> [Consignes de l'exercice]
**A)** Mettez à jour la critique de L'Été en hiver en commençant à «Aux commandes : François» et en terminant à «pas chez Godard.» : recopiez ce passage en remplaçant «Godard» par «Rohmer».
**B)** Poursuivez la critique du film L'Été en hiver à partir de sa dernière phrase.

> [Bloc de texte]
_ _ _ _
Vu le Film L’Eté en Hiver de François Chalais (1964) avec Michel Piccoli Mireille Darc Judith Magre Albert Dinan Christine Aurel Nicole Desailly Phuong Loan Carlo Nell
Jean, grand reporter très demandé, et Diane, actrice, sont mariés depuis trois ans, mais souvent séparés par leurs professions respectives. Ils n’ont pas vécu plus de six mois ensemble. Au cours de l’hiver, ils décident de passer des vacances ensemble à Meschers, afin de revivre les premiers moments de leur relation.
L’Été en hiver est une curiosité, presque un objet non identifié du cinéma français.
Aux commandes : François Chalais, immense critique de cinéma, voix respectée de la presse, de la radio et de la télévision.
Un homme qui a passé sa vie à commenter, analyser, juger les films des autres… et qui, un jour, passe de l’autre côté de la caméra.
Le film parle pour lui-même.
Un couple, tout simplement.
Pas de cris, pas de conflits, pas de scènes hystériques : on n’est clairement pas chez Godard.
Lui est journaliste (Michel Piccoli, d’une sobriété remarquable), elle est une grande star de cinéma (Mireille Darc, lumineuse mais retenue).
_ _ _ _
> [Extrait de données]
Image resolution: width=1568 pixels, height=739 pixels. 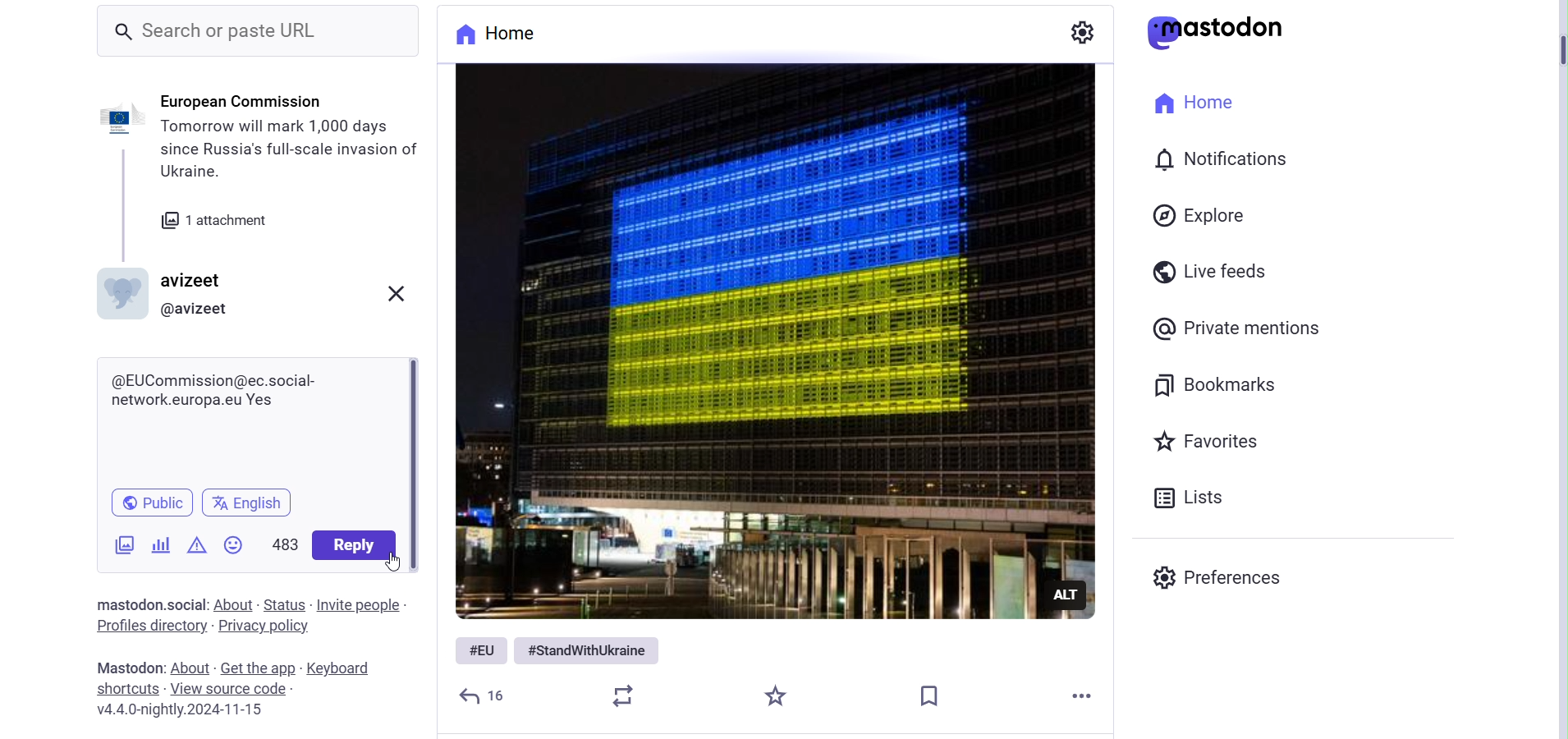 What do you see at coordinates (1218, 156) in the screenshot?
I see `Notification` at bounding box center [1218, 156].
_ _ _ _
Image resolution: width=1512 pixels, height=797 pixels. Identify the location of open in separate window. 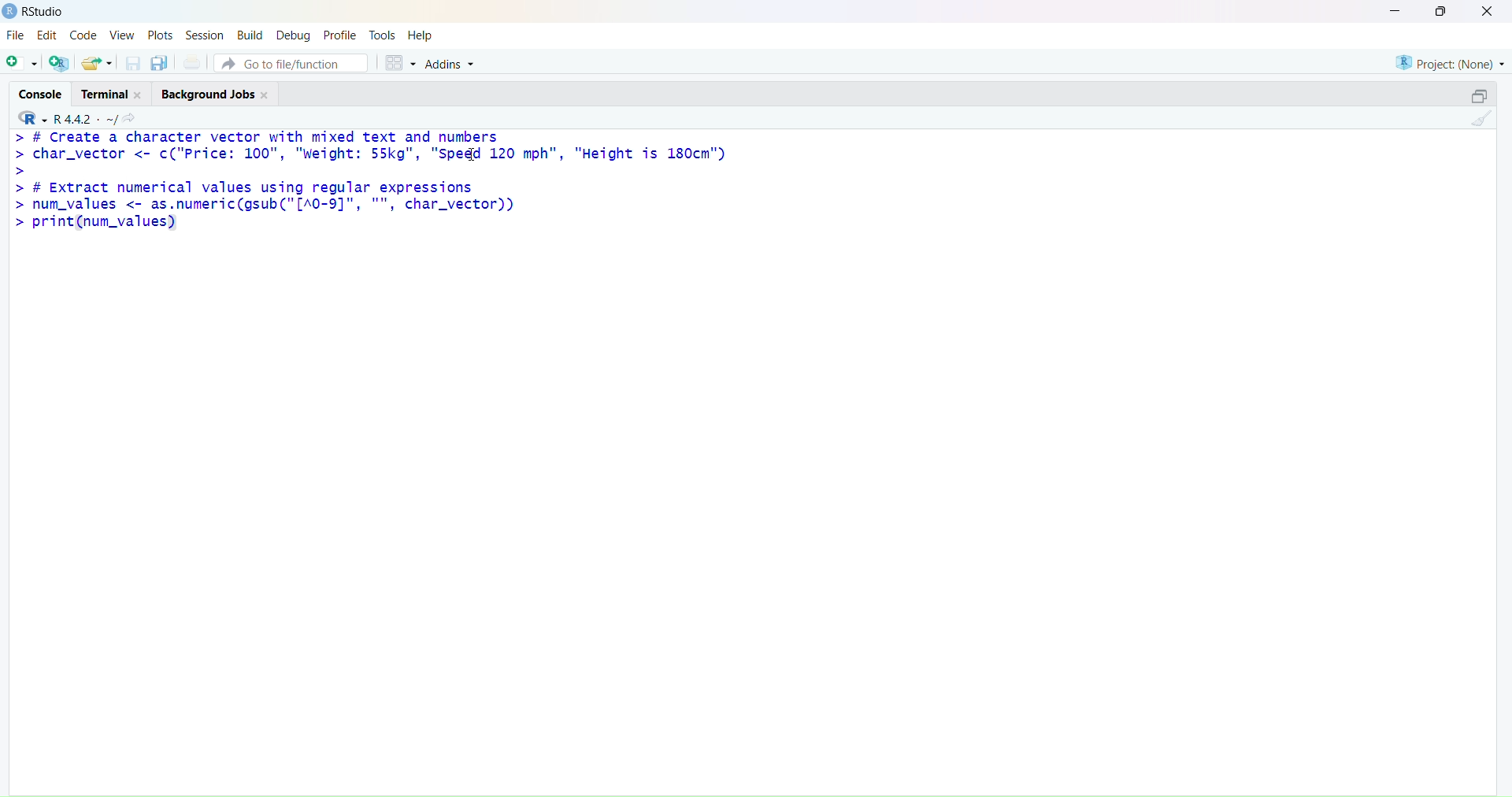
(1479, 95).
_ _ _ _
> [Réponses proposées]
**A)**
Aux commandes : François Chalais, immense critique de cinéma, voix respectée de la presse, de la radio et de la télévision.
Un homme qui a passé sa vie à commenter, analyser, juger les films des autres… et qui, un jour, passe de l’autre côté de la caméra.
Le film parle pour lui-même.
Un couple, tout simplement.
Pas de cris, pas de conflits, pas de scènes hystériques : on n’est clairement pas chez Rohmer.

**B)**
Ils se parlent.
Ils s’observent.
Ils dissèquent leur relation comme deux adultes intelligents qui savent que l’amour ne se règle pas à coups de slogans.
Il ne se passe presque rien.
Et pourtant, tout est là.
La mise en scène est sèche, parfois même austère.
Peu de jolis plans, peu de recherche plastique.
Chalais filme comme un homme de parole, pas comme un esthète.
Le cinéma ici n’est pas un spectacle, c’est un espace de conversation.
Une chambre d’écho émotionnelle.
Piccoli est impeccable : précis, fatigué, lucide.
Il incarne un homme qui analyse trop, qui sait trop, qui intellectualise même ses sentiments.
Mireille Darc, elle, joue une star sans glamour excessif, presque mise à nu, consciente de son image mais désireuse d’exister hors de celle-ci.
Le casting est minimaliste mais parfaitement choisi.
Le film ressemble à une expérience.
Presque un documentaire émotionnel déguisé en fiction.
On a parfois l’impression d’assister à une conversation réelle, captée à la volée.
D’où la question inévitable :
est-ce une expérience personnelle de Chalais ?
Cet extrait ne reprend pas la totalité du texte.